INFORMATION SHOWN Start Marker
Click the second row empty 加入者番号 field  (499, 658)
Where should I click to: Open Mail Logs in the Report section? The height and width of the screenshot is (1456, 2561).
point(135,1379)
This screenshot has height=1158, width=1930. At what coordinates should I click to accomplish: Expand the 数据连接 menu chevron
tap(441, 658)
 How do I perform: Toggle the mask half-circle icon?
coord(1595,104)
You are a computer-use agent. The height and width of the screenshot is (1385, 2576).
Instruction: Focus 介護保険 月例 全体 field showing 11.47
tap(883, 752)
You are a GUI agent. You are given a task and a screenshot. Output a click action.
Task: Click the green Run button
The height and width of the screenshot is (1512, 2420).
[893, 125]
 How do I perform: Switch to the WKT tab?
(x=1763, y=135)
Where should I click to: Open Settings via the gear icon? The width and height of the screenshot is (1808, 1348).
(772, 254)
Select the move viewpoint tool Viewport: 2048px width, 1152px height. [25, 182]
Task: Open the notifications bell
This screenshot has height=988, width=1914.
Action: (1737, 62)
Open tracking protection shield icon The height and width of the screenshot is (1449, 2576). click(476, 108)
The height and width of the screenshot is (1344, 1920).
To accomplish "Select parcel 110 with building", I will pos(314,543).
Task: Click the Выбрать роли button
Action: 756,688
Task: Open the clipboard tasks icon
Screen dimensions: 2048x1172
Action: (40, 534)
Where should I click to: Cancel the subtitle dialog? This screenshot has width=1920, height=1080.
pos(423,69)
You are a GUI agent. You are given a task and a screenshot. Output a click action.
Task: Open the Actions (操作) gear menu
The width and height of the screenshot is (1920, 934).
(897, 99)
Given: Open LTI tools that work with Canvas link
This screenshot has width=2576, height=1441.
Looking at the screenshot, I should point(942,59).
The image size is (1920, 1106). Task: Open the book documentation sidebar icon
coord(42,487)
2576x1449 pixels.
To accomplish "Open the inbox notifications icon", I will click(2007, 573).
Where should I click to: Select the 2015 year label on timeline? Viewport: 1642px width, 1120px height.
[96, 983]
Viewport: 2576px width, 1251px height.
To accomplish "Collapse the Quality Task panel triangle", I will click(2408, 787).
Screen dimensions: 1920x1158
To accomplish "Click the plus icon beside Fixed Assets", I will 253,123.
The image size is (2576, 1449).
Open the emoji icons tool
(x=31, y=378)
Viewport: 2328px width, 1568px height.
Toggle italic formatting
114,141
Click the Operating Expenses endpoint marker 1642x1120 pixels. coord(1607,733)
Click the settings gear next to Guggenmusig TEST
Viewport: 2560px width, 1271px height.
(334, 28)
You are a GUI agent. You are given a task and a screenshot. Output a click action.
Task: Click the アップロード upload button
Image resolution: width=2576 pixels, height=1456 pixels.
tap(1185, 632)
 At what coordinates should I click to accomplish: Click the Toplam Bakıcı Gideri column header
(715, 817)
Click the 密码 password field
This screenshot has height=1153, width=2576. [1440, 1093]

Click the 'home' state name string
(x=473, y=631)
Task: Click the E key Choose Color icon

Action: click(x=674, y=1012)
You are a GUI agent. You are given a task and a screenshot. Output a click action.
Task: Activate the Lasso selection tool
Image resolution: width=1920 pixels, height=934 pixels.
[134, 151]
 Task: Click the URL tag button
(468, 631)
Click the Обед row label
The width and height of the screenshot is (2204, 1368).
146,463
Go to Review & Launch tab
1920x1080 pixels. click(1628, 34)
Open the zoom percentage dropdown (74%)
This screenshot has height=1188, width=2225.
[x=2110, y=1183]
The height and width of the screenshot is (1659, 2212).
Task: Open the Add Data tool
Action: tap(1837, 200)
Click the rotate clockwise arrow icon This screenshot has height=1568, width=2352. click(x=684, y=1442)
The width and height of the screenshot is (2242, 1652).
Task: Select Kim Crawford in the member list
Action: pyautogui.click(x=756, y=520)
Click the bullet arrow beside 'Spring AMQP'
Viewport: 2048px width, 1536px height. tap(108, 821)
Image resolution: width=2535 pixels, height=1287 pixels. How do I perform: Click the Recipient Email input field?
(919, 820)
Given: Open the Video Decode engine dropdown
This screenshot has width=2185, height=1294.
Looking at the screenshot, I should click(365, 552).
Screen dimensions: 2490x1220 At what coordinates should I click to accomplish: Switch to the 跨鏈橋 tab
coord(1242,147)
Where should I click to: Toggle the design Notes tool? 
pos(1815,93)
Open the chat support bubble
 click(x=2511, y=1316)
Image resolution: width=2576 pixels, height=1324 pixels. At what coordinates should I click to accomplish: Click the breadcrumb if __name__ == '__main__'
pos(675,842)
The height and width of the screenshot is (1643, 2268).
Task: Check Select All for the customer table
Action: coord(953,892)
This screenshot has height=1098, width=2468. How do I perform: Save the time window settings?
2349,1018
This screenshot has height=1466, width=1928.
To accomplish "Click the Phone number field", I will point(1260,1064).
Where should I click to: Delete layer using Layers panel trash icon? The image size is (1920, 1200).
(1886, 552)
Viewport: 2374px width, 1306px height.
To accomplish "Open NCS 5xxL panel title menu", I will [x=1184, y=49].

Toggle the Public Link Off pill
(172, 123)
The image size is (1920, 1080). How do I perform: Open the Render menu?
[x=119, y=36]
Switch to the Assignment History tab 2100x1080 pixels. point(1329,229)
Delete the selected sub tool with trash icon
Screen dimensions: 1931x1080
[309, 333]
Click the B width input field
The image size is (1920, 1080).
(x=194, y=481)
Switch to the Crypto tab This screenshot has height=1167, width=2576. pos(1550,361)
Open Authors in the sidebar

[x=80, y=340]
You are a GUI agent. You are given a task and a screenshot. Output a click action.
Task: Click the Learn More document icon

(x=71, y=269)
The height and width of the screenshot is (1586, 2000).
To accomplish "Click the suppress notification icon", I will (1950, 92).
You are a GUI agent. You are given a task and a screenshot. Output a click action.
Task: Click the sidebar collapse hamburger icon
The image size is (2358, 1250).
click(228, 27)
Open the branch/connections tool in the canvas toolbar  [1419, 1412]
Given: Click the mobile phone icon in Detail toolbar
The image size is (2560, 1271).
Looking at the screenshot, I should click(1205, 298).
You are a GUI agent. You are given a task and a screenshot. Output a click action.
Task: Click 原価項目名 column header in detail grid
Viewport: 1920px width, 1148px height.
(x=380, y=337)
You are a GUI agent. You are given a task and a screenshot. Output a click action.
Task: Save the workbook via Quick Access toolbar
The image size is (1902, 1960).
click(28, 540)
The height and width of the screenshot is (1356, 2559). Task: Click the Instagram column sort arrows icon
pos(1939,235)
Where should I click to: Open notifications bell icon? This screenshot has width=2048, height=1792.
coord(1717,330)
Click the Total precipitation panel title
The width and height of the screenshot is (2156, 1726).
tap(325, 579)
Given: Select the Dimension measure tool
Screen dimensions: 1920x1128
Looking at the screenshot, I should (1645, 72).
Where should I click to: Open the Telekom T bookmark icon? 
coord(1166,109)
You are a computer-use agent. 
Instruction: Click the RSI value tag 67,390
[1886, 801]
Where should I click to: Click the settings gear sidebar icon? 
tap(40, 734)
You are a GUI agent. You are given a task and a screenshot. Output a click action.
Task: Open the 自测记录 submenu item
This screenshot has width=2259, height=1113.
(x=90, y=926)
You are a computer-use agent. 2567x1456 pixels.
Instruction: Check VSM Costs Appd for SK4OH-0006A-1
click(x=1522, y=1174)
INFORMATION SHOWN End Marker
**ASSIGNMENT:** Each record must be transcribed word for word.

**WRITTEN SOLUTION:**
Click the second row empty 加入者番号 field  (499, 658)
Where should I click to: Open Mail Logs in the Report section? The height and width of the screenshot is (1456, 2561).
point(135,1379)
This screenshot has height=1158, width=1930. At what coordinates should I click to accomplish: Expand the 数据连接 menu chevron
tap(441, 658)
 How do I perform: Toggle the mask half-circle icon?
coord(1595,104)
You are a computer-use agent. The height and width of the screenshot is (1385, 2576).
Instruction: Focus 介護保険 月例 全体 field showing 11.47
tap(883, 752)
You are a GUI agent. You are given a task and a screenshot. Output a click action.
Task: Click the green Run button
The height and width of the screenshot is (1512, 2420).
[893, 125]
 How do I perform: Switch to the WKT tab?
(x=1763, y=135)
Where should I click to: Open Settings via the gear icon? The width and height of the screenshot is (1808, 1348).
(772, 254)
Select the move viewpoint tool Viewport: 2048px width, 1152px height. [25, 182]
Task: Open the notifications bell
This screenshot has height=988, width=1914.
Action: (1737, 62)
Open tracking protection shield icon The height and width of the screenshot is (1449, 2576). click(476, 108)
The height and width of the screenshot is (1344, 1920).
To accomplish "Select parcel 110 with building", I will pos(314,543).
Task: Click the Выбрать роли button
Action: 756,688
Task: Open the clipboard tasks icon
Screen dimensions: 2048x1172
Action: (40, 534)
Where should I click to: Cancel the subtitle dialog? This screenshot has width=1920, height=1080.
pos(423,69)
You are a GUI agent. You are given a task and a screenshot. Output a click action.
Task: Open the Actions (操作) gear menu
The width and height of the screenshot is (1920, 934).
(897, 99)
Given: Open LTI tools that work with Canvas link
This screenshot has width=2576, height=1441.
Looking at the screenshot, I should point(942,59).
The image size is (1920, 1106). Task: Open the book documentation sidebar icon
coord(42,487)
2576x1449 pixels.
To accomplish "Open the inbox notifications icon", I will click(2007, 573).
Where should I click to: Select the 2015 year label on timeline? Viewport: 1642px width, 1120px height.
[96, 983]
Viewport: 2576px width, 1251px height.
To accomplish "Collapse the Quality Task panel triangle", I will click(2408, 787).
Screen dimensions: 1920x1158
To accomplish "Click the plus icon beside Fixed Assets", I will 253,123.
The image size is (2576, 1449).
Open the emoji icons tool
(x=31, y=378)
Viewport: 2328px width, 1568px height.
Toggle italic formatting
114,141
Click the Operating Expenses endpoint marker 1642x1120 pixels. coord(1607,733)
Click the settings gear next to Guggenmusig TEST
Viewport: 2560px width, 1271px height.
(334, 28)
You are a GUI agent. You are given a task and a screenshot. Output a click action.
Task: Click the アップロード upload button
Image resolution: width=2576 pixels, height=1456 pixels.
tap(1185, 632)
 At what coordinates should I click to accomplish: Click the Toplam Bakıcı Gideri column header
(715, 817)
Click the 密码 password field
This screenshot has height=1153, width=2576. [1440, 1093]

Click the 'home' state name string
(x=473, y=631)
Task: Click the E key Choose Color icon

Action: click(x=674, y=1012)
You are a GUI agent. You are given a task and a screenshot. Output a click action.
Task: Activate the Lasso selection tool
Image resolution: width=1920 pixels, height=934 pixels.
[134, 151]
 Task: Click the URL tag button
(468, 631)
Click the Обед row label
The width and height of the screenshot is (2204, 1368).
146,463
Go to Review & Launch tab
1920x1080 pixels. click(1628, 34)
Open the zoom percentage dropdown (74%)
This screenshot has height=1188, width=2225.
[x=2110, y=1183]
The height and width of the screenshot is (1659, 2212).
Task: Open the Add Data tool
Action: tap(1837, 200)
Click the rotate clockwise arrow icon This screenshot has height=1568, width=2352. click(x=684, y=1442)
The width and height of the screenshot is (2242, 1652).
Task: Select Kim Crawford in the member list
Action: pyautogui.click(x=756, y=520)
Click the bullet arrow beside 'Spring AMQP'
Viewport: 2048px width, 1536px height. tap(108, 821)
Image resolution: width=2535 pixels, height=1287 pixels. How do I perform: Click the Recipient Email input field?
(919, 820)
Given: Open the Video Decode engine dropdown
This screenshot has width=2185, height=1294.
Looking at the screenshot, I should click(365, 552).
Screen dimensions: 2490x1220 At what coordinates should I click to accomplish: Switch to the 跨鏈橋 tab
coord(1242,147)
Where should I click to: Toggle the design Notes tool? 
pos(1815,93)
Open the chat support bubble
 click(x=2511, y=1316)
Image resolution: width=2576 pixels, height=1324 pixels. At what coordinates should I click to accomplish: Click the breadcrumb if __name__ == '__main__'
pos(675,842)
The height and width of the screenshot is (1643, 2268).
Task: Check Select All for the customer table
Action: coord(953,892)
This screenshot has height=1098, width=2468. How do I perform: Save the time window settings?
2349,1018
This screenshot has height=1466, width=1928.
To accomplish "Click the Phone number field", I will point(1260,1064).
Where should I click to: Delete layer using Layers panel trash icon? The image size is (1920, 1200).
(1886, 552)
Viewport: 2374px width, 1306px height.
To accomplish "Open NCS 5xxL panel title menu", I will [x=1184, y=49].

Toggle the Public Link Off pill
(172, 123)
The image size is (1920, 1080). How do I perform: Open the Render menu?
[x=119, y=36]
Switch to the Assignment History tab 2100x1080 pixels. point(1329,229)
Delete the selected sub tool with trash icon
Screen dimensions: 1931x1080
[309, 333]
Click the B width input field
The image size is (1920, 1080).
(x=194, y=481)
Switch to the Crypto tab This screenshot has height=1167, width=2576. pos(1550,361)
Open Authors in the sidebar

[x=80, y=340]
You are a GUI agent. You are given a task and a screenshot. Output a click action.
Task: Click the Learn More document icon

(x=71, y=269)
The height and width of the screenshot is (1586, 2000).
To accomplish "Click the suppress notification icon", I will (1950, 92).
You are a GUI agent. You are given a task and a screenshot. Output a click action.
Task: Click the sidebar collapse hamburger icon
The image size is (2358, 1250).
click(228, 27)
Open the branch/connections tool in the canvas toolbar  [1419, 1412]
Given: Click the mobile phone icon in Detail toolbar
The image size is (2560, 1271).
Looking at the screenshot, I should click(1205, 298).
You are a GUI agent. You are given a task and a screenshot. Output a click action.
Task: Click 原価項目名 column header in detail grid
Viewport: 1920px width, 1148px height.
(x=380, y=337)
You are a GUI agent. You are given a task and a screenshot. Output a click action.
Task: Save the workbook via Quick Access toolbar
The image size is (1902, 1960).
click(28, 540)
The height and width of the screenshot is (1356, 2559). Task: Click the Instagram column sort arrows icon
pos(1939,235)
Where should I click to: Open notifications bell icon? This screenshot has width=2048, height=1792.
coord(1717,330)
Click the Total precipitation panel title
The width and height of the screenshot is (2156, 1726).
tap(325, 579)
Given: Select the Dimension measure tool
Screen dimensions: 1920x1128
Looking at the screenshot, I should (1645, 72).
Where should I click to: Open the Telekom T bookmark icon? 
coord(1166,109)
You are a computer-use agent. 
Instruction: Click the RSI value tag 67,390
[1886, 801]
Where should I click to: Click the settings gear sidebar icon? 
tap(40, 734)
You are a GUI agent. You are given a task and a screenshot. Output a click action.
Task: Open the 自测记录 submenu item
This screenshot has width=2259, height=1113.
(x=90, y=926)
You are a computer-use agent. 2567x1456 pixels.
Instruction: Check VSM Costs Appd for SK4OH-0006A-1
click(x=1522, y=1174)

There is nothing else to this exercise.